People then drink this water.
Are our energy needs more important than the water we drink?
My town didn't think so.
Minnesota Proppant, a company that mines the specific size and shape of sand needed for fracking, wanted to set up a large operation in the St. Charles Township, one mile outside of the high school. The mayor was eager to accept the proposal to create new jobs in the town, especially after the North Star Foods plant which was a major employer in town burnt down in 2009.
The kind of sand needed for fracking, minnesota.publicradio.org |
I don't mean to suggest that the town blamed the mayor for wanting to bring us new jobs. We just plain didn't want to see our town turned from a sleepy, friendly place to raise a family into a hotspot for mining. We didn't want the enormous amount of truck traffic. We didn't want our state park to be ruined. We didn't want damaging silica particles released into the air for the town and school to breath. We didn't want our drinking water ruined.
We wanted our health and our community. Plain and simple.
So one committed citizen, Travis Lange, spearheaded a campaign to tell the local government that.
Awareness was raised, petitions were signed, documents were presented to town officials.
Predictably, they were ignored.
Town gossip had it that the mayor was ignoring the wishes of the community in order to cut a deal with the company and line his own pockets.
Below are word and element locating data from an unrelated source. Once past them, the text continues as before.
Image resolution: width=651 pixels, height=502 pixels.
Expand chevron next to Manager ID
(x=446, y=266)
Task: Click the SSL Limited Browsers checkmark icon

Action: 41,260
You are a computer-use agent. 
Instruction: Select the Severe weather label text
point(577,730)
Whether or not that happened to be the case, the voice of the town was getting drown by words like "money," "jobs," and "industry." Not bad in themselves, but bad when the cost is health and happiness.
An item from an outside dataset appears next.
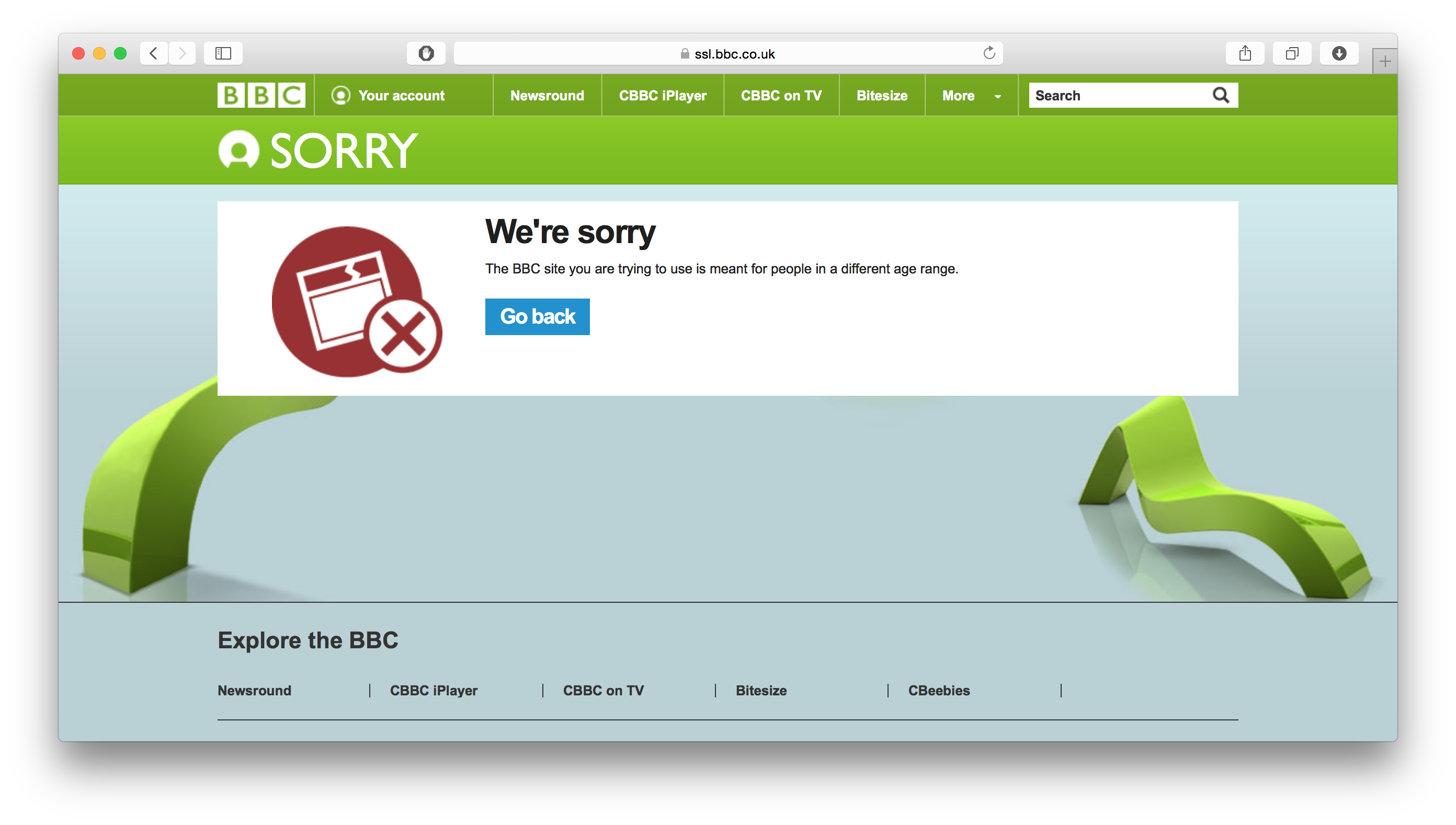
Task: Open the Bitesize footer link
Action: 761,690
But get this: as the town continued to voice its opposition to the facility, the local government gave in.
"[Mayor] Spitzer said the city's relationship with the township of St. Charles was too important for the council to consider the idea of annexation," as the Post Bulletin reports. The company's proposal was shot down by the town committee with a unanimous vote against frac-sand mining.
And suddenly democracy worked as it should. People came together as a community and spoke up, utilizing democratic tools like petitions. A town official listened to the community because he was afraid of making enemies and being voted out of office.
It was the first time I was ever proud of my hometown. Frac-sand mining, one of the things I find environmentally repugnant, brought my community together and gave democracy back to the people.
Who knows of democracy on a national scale is too large to ever be effective in the way it's meant to be, but who cares? Care enough about what's going on in your immediate vicinity, and you can change things. It's not longer the fantasy of idealistic do-gooders. It's the real world. First, care about the quality of your life and the lives of those around you. Then, speak up. Perhaps not always easy, but always simple.
Remember, you can only eat an elephant one bite at a time.